Tom and Patti raised four children on the farm, where local community, church and 4-H involvement was a constant. Son David, a mechanical engineer, and wife Micaela live in Wisconsin; daughter Anna is working on a doctorate in food science at Purdue University, West Lafayette, Indiana; son John is preparing for the priesthood, and son Daniel is at the University of Minnesota completing a degree in agricultural fields, including animal science and agronomy. He has an internship with WinField United, a subsidiary of Land O’Lakes, this summer. Daniel has shown interest in returning to run the farm.

“They’re all pursuing what they planned on right from high school,” Patti said. They’re proud of all of them for finding fields that fit their personalities and passions.

David, Anna, John and Daniel were active on the farm and highly involved local 4-H, starting at age five, and FFA programs with livestock and non-livestock projects.
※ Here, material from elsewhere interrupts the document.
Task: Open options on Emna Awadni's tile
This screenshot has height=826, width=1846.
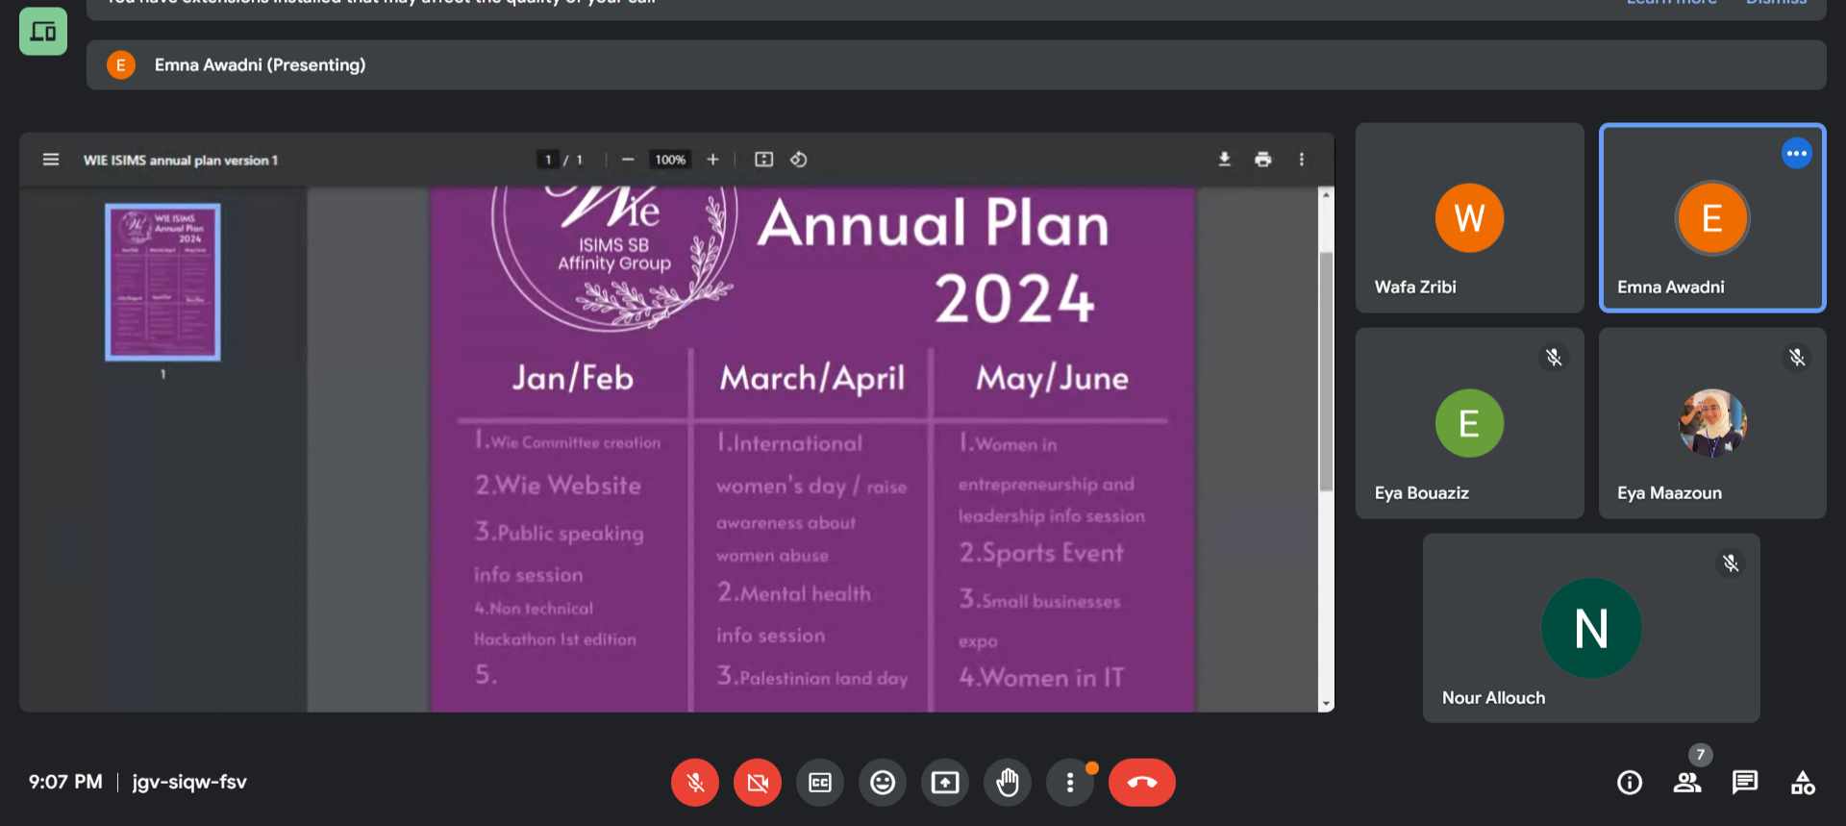Action: tap(1796, 154)
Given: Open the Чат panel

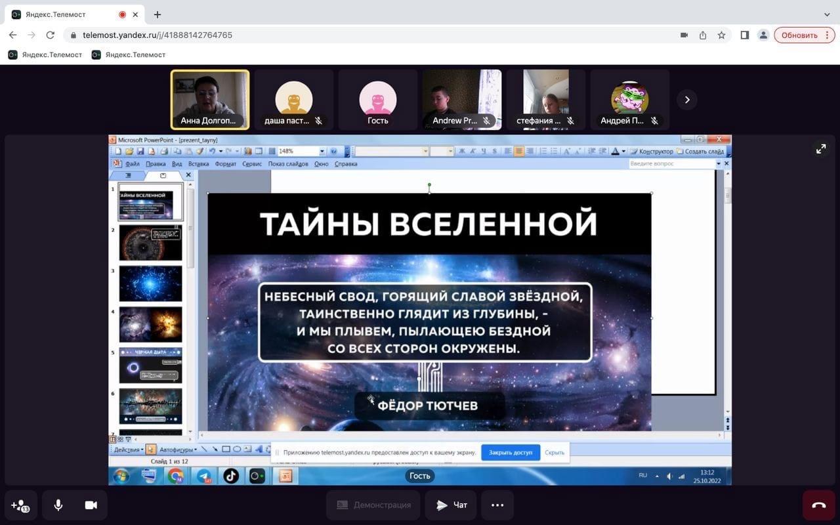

“They were very interested in the animal projects,” Patti said. “They had great experiences and friendships from 4-H.”

When their children were all at home, they would camp a few times each summer, visiting state parks. Invariably, they’d camp at the state fair, too.

“Now, I’m just very happy when we’re all together,” Patti said.

After more than 40 years in a hog enterprise, that dissolved last year, leaving just corn and soybeans for now. Tom said the challenges for agriculture are the cost of inputs and the amount of debt farms must carry.

“You don’t buy new, you get by with less,” he said. “Technology has become a big part of agriculture, but all that has cost.”

Technology gives farmers more data to be better farmers, making more precise applications of seed and fertilizer, for example, Tom said.

Each year, the University of Minnesota recognizes more than 80 families through the Farm Family of the Year program.

“The farm families receiving this year’s honors exemplify what makes Minnesota agriculture strong,” said Bev Durgan, Dean of Extension, in a news release. “They bring innovation, science and hard work to farming. They care greatly about the land and animals and delivering quality products to consumers worldwide.”

In Nicollet County, past recipients chose the current year’s farm family of the year based on the family’s “demonstrated commitment to enhancing and supporting agriculture and community involvement,” the release said.

The Hayes family will be recognized in ceremonies at 1:30 p.m. Aug. 9 at the annual Minnesota Farmfest on the Gilfillan Estate near Redwood Falls and at 1 p.m. Aug. 10 at the Nicollet County Fair in Johnson Hall.

Tom and Patti Hayes were told by the Bastians, who were named farm family for 2015.

“It’s a total honor,” Patti said. “There are a lot of deserving families.”